**TASK OBJECTIVE**
Gather every line in the data below that contains the string "list".

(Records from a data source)
** begin **

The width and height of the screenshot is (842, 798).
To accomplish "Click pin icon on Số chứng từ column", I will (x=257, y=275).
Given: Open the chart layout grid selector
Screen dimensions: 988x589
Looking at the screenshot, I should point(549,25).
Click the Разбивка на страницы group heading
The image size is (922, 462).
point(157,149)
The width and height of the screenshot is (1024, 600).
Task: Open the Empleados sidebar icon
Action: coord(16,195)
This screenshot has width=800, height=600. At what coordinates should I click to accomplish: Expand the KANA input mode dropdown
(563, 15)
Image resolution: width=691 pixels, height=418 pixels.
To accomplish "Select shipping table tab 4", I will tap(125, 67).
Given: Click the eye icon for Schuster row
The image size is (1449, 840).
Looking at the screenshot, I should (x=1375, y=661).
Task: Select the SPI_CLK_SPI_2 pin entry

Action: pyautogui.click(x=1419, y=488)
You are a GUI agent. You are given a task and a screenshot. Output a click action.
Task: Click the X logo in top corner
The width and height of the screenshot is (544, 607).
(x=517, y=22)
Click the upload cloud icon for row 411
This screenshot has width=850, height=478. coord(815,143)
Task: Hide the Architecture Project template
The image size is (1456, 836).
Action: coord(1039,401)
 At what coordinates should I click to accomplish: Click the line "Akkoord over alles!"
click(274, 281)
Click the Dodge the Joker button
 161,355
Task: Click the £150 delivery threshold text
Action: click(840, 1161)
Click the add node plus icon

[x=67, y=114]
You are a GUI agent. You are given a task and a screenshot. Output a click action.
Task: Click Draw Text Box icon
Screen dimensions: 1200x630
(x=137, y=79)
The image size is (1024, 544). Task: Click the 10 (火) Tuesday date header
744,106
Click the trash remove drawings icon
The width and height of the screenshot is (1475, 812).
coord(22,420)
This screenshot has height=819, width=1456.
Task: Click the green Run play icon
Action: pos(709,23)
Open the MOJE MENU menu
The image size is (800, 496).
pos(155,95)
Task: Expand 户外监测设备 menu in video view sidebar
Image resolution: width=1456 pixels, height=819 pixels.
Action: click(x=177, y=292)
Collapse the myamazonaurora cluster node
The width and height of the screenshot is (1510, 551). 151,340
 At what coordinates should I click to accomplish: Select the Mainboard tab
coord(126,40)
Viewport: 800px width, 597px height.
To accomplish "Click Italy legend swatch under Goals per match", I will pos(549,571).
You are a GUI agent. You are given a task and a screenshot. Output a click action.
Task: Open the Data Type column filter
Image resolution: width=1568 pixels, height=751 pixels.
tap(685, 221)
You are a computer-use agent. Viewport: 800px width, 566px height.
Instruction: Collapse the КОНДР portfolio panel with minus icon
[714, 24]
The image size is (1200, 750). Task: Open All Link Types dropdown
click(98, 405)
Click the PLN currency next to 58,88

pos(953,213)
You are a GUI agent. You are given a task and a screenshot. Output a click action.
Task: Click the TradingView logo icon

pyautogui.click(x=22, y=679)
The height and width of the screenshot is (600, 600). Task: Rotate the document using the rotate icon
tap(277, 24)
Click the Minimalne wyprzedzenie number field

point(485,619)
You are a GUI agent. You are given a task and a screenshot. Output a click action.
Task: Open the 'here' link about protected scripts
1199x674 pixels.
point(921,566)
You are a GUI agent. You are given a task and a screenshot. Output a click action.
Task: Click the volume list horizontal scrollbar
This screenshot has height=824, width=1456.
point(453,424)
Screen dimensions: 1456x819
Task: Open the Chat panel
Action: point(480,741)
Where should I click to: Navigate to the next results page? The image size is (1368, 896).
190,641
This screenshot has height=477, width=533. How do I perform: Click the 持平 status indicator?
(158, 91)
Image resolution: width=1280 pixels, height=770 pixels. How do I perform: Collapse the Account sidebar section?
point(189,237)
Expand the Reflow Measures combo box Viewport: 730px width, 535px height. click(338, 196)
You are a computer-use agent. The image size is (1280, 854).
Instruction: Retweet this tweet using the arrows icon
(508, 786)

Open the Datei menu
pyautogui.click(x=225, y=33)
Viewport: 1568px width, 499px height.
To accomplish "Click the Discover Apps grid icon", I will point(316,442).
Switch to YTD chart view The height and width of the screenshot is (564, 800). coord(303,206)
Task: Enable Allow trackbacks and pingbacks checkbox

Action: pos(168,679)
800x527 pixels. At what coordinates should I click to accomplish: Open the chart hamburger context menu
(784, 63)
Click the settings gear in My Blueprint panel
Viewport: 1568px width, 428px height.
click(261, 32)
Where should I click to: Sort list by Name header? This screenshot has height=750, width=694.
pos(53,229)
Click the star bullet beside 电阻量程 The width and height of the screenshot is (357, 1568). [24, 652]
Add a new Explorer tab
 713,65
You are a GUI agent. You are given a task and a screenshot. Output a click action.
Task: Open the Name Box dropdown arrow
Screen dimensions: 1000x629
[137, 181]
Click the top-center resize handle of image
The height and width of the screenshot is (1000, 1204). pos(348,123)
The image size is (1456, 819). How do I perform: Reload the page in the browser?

** end **

**EXPECTED OUTPUT**
Task: Click the volume list horizontal scrollbar
Where should I click to: Sort list by Name header? This screenshot has height=750, width=694.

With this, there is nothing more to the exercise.